Exercise input:

▽

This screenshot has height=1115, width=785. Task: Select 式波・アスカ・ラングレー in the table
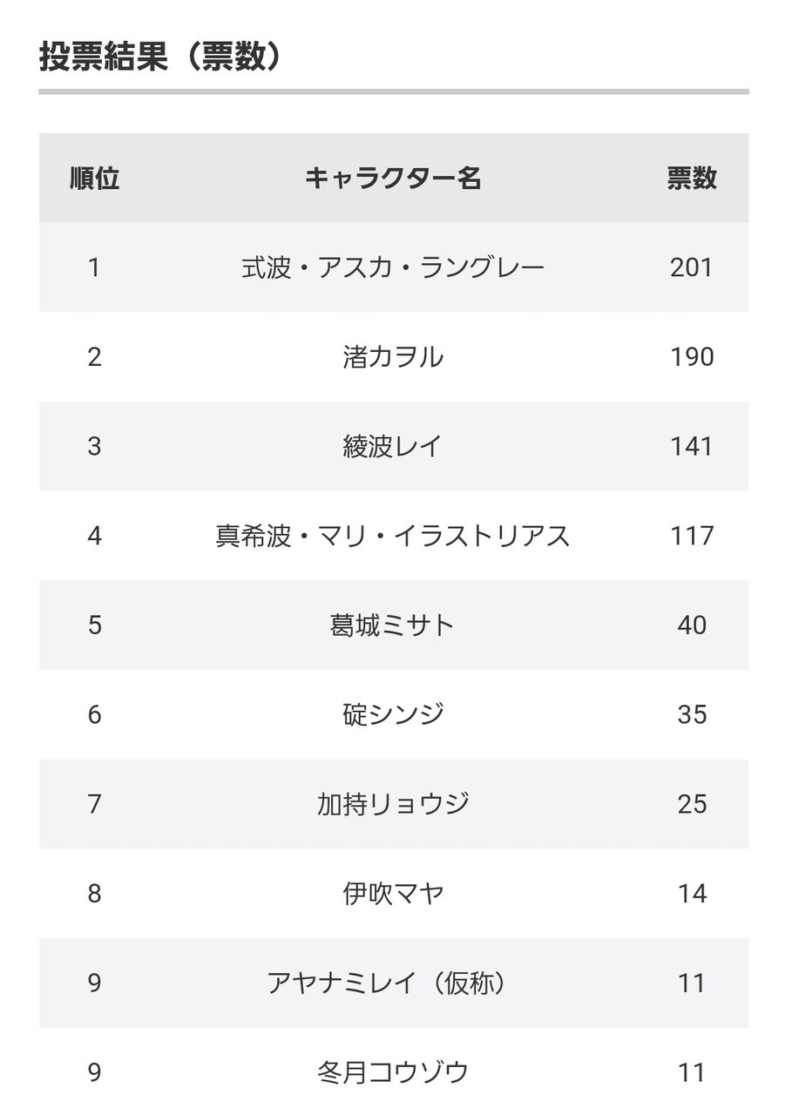[x=393, y=267]
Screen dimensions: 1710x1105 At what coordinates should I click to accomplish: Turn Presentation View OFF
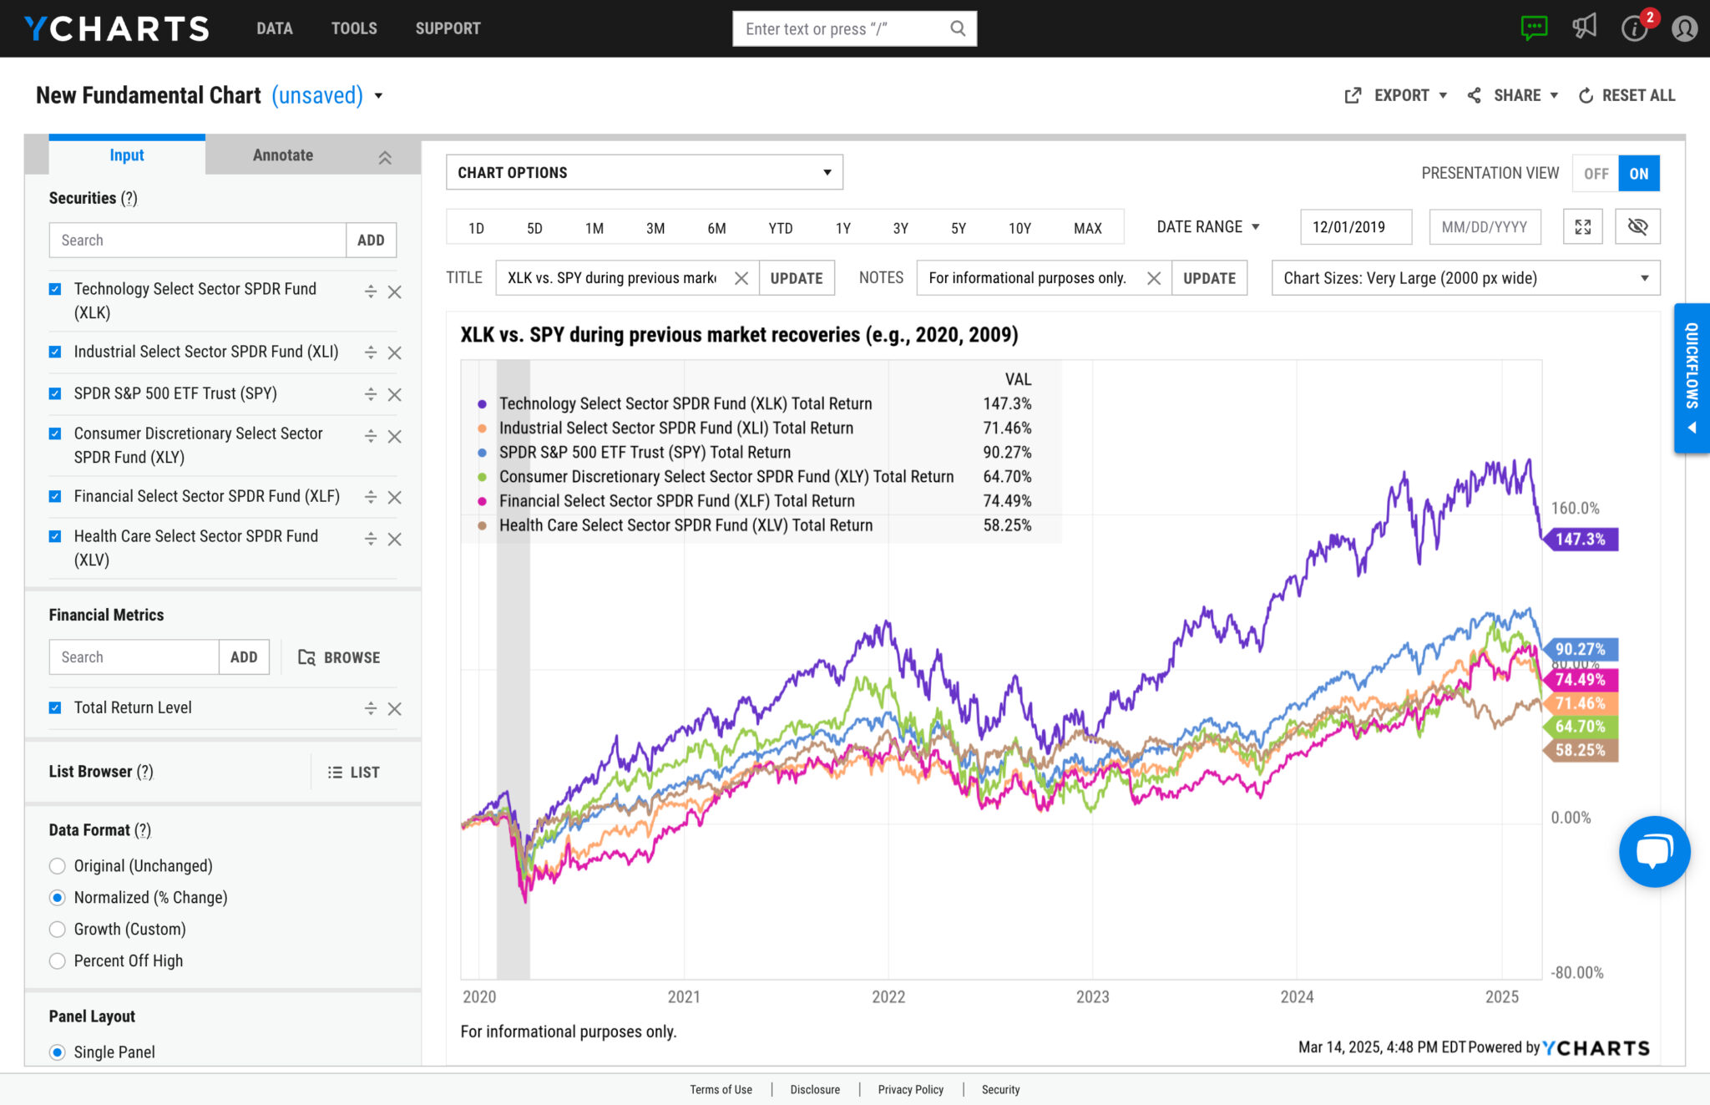[1595, 173]
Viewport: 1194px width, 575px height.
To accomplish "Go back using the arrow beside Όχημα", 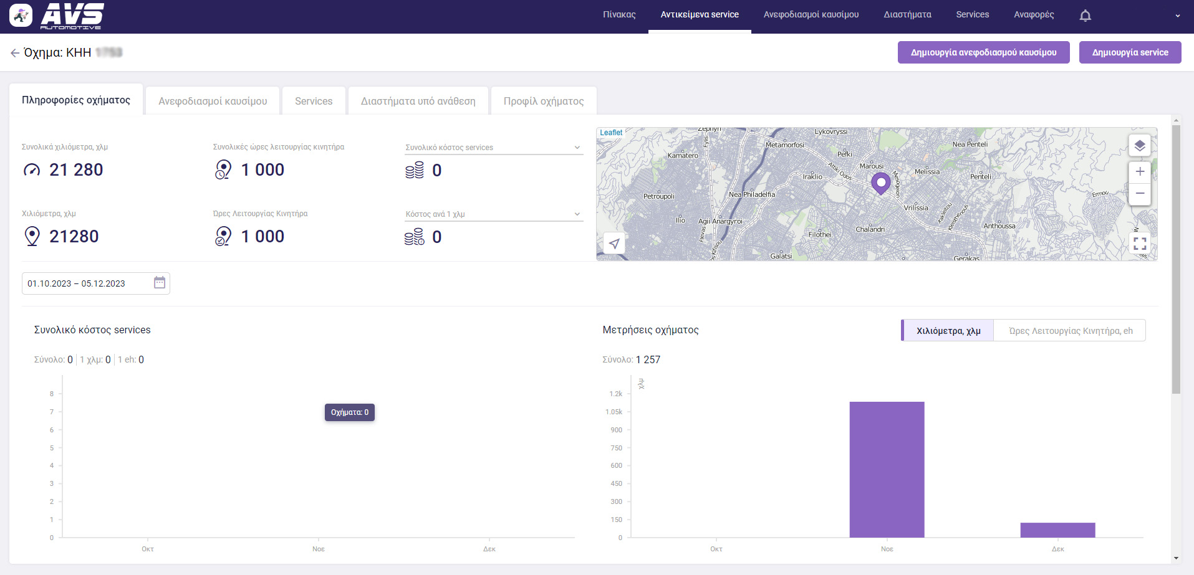I will 15,53.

△

Written task:
How many of the lines above contain the string "width"? Reply with the number only.

Exercise result:
2